C’était avant. Avant que les coureurs (enfin, certains …) passent davantage de temps à regarder leur capteur de puissance ou autres données du même tonneau qu’à regarder la route. Avant que via les oreillettes, les coureurs (idem …) ne soient devenus des robots à qui l’on dit quand il faut ralentir, accélérer, tourner, etc. Avant que des app’ comme on dit maintenant, ne calculent à quelle vitesse il faut rouler pour reprendre les échappés à 200 m de la ligne d’arrivée. Avant les bus luxueux comme des hôtels quatre étoiles, les repas calculés au gramme près, les soins en tout genre, les équipes médicales, etc, etc.

Je vous parle d’une époque de guerriers, de durs au mal, de ceux qu’on appela les forçats de la route. Nous sommes au début du 20ème siècle. Henri Desgrange venait de créer le Tour de France.
Écoutons Jean-Paul Rey. « Ils partaient ainsi chaque été à plus de 100. De cette guerre sauvage ne revenaient que des poignées de rescapés, pas même 12 une fois ! Henri Desgrange s’en fichait, seule comptaient les chiffres de vent de L’Auto qu’il dirigeait aux côtés de Victor Goddet et grâce à la manne du Comte De Dion. En 1908 leur journal annonça « la mort d’Eugène Christophe à Beaujon, d’une courte maladie ». Le Vieux Gaulois était un fameux espoir, la nouvelle fit son effet, en particulier auprès de l’intéressé qui se portait comme un charme. Il la reprocha à Desgrange et Goddet : « Vous m’avez enterré en trois lignes dans votre rubrique ‘‘Les échos des pistes’’. Je ne suis pas pressé de vous le pardonner. » En guise de réponse, il ne reçut qu’un haussement d’épaules. Henri Desgrange était impitoyable.

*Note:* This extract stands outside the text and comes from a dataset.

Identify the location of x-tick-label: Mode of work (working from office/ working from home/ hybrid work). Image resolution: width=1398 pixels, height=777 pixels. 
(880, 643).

De rares coursiers du Tour de France – les meilleurs d’entre eux – comptaient leurs primes. Tous les autres n’avaient que leurs yeux pour pleurer, le jour de l’arrivée finale au Parc de Princes. Peu leur importait : les rois étaient leurs cousins, ils avaient gagné leur propre estime, sans compter celle des autres, la famille et les voisins au village et dans la grand’ville. Ils n’étaient plus seulement des coureurs cyclistes, mais un « Tour de France ». Ça classait son homme.

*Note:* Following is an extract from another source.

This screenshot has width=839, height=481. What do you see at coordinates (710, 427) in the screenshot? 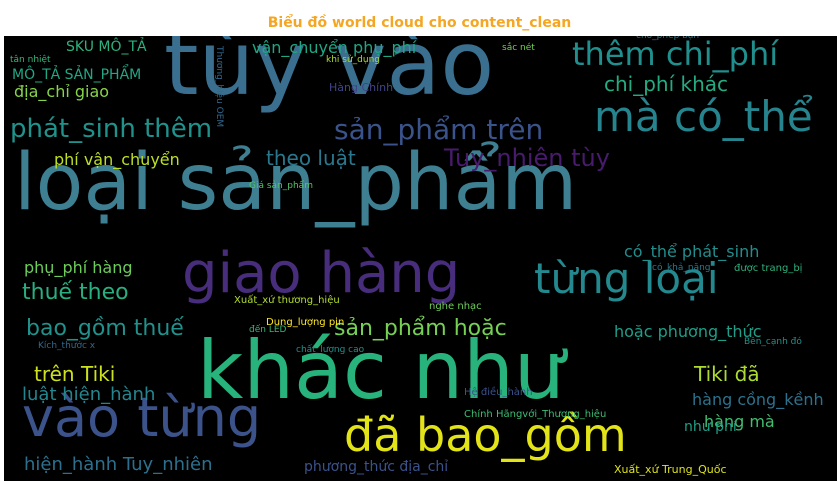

Quelle importance si, au départ, ils avaient seulement fait nombre ? Leurs noms étaient là pour l’éternité, couchés noir sur blanc, aux côtés de ceux des Lapize, Faber, Christophe et autres Garrigou ».

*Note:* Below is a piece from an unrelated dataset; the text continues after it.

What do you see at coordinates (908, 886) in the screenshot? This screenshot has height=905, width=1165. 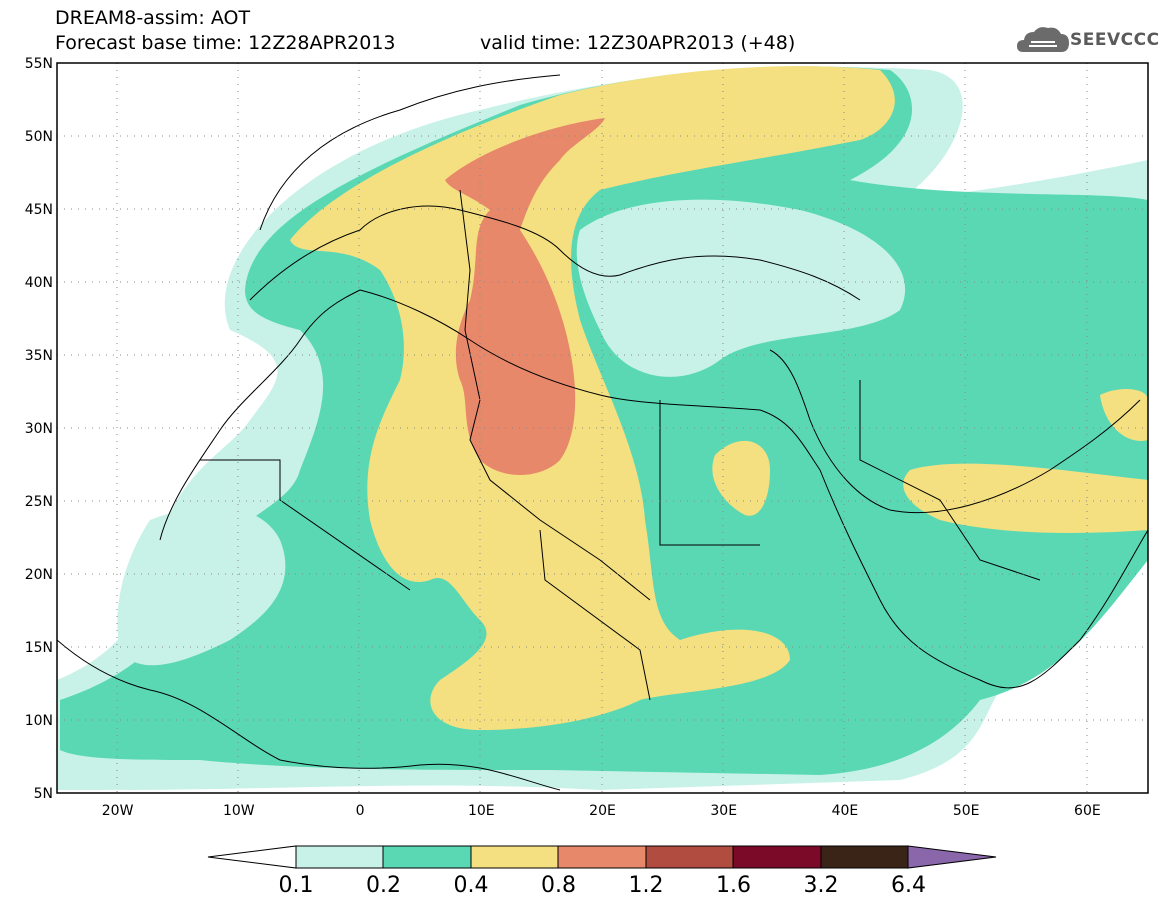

Le livre, écrit dans ce même style enlevé, est présenté dans une édition luxueuse en format « paysage » et illustré de dessins d’Al Coutelis, plutôt des traits, parfois une esquisse mettant remarquablement en avant la dramaturgie des courses d’antan.
Il est découpé en « chapitres » qui racontent chacun une histoire différente, indépendante des autres. Sur la course bien sûr, mais aussi sur ses à-côtés. Tous les faits rapportés sont rigoureusement exacts. Savez-vous par exemple qu’à cette époque ou les femmes des coureurs n’étaient pas les bienvenues, Delphine Masson, surnommée Fifine et par ailleurs épouse d’Emile. Masson, le coureur belge, demanda à Desgrange l’autorisation de suivre son mari sur le Tour.  Réponse négative, évidemment. C’est donc sous un déguisement qu’elle le suivait, en train lorsque les horaires (et la présence d’une gare à proximité des villes-étapes …) le permettaient, ou en voiture dans les autres cas.

Les 16 « histoires » racontées nous éclairent sur cette époque et on constate le gouffre qui nous sépare de la nôtre. Vraiment, on est sur une autre planète.
Très beau bouquin, vraiment,  malgré son prix assez élevé (29.90 euros). Un bon moment passé sur ces routes qui n’ont rien à voir avec nos billards actuels, avec des vélos de 15 kilos et plus, sans dérailleur (évidemment), et les boyaux enroulés autour du cou. Ah oui, j’oubliais : fallait réparer soi-même en cas de pépin. Rappelez-vous la fourche du vélo d’Eugène Christophe à Ste Marie de Campan.